══ Supplied data ══

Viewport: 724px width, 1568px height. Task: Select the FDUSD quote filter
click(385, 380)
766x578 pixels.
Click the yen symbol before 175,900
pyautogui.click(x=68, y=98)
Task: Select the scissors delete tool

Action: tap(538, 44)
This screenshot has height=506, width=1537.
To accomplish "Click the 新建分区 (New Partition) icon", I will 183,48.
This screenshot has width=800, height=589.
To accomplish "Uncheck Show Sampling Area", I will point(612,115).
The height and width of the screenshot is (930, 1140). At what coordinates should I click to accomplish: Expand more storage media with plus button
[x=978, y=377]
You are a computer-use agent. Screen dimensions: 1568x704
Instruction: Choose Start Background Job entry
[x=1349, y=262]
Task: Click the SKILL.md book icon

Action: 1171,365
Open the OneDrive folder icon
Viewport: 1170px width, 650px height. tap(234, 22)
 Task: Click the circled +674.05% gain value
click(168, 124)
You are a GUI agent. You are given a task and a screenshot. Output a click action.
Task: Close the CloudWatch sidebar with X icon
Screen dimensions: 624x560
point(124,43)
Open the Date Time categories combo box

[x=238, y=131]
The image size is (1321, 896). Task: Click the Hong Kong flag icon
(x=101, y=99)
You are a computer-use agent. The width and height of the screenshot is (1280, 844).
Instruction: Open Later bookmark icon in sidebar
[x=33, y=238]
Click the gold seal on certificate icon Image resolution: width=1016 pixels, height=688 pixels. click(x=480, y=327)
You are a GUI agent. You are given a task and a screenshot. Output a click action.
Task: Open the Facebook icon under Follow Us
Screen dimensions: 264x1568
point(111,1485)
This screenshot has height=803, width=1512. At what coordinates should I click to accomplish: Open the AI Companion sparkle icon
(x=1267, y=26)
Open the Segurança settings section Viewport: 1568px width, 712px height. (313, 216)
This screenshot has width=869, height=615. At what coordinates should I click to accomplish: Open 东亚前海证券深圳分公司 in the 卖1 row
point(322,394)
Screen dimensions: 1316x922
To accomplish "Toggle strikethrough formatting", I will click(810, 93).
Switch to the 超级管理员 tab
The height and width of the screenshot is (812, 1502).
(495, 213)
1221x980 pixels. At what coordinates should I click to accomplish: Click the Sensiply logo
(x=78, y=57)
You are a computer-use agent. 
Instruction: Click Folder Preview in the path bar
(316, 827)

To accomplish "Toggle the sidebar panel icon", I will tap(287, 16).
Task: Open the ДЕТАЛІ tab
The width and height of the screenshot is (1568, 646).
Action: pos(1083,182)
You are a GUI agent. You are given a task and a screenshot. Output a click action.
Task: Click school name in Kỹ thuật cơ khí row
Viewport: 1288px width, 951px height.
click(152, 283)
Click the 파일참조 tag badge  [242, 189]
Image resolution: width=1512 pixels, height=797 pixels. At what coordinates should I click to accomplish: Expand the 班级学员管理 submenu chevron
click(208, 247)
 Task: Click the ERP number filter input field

═══

## Goal of the exercise:
Could you retype exactly the lines above, starting at the line that contains "You are a computer-use agent. Screen" and ending at the line that contains "Task: Close the", and nothing more?

## Your solution:
You are a computer-use agent. Screen dimensions: 1568x704
Instruction: Choose Start Background Job entry
[x=1349, y=262]
Task: Click the SKILL.md book icon

Action: 1171,365
Open the OneDrive folder icon
Viewport: 1170px width, 650px height. tap(234, 22)
 Task: Click the circled +674.05% gain value
click(168, 124)
You are a GUI agent. You are given a task and a screenshot. Output a click action.
Task: Close the CloudWatch sidebar with X icon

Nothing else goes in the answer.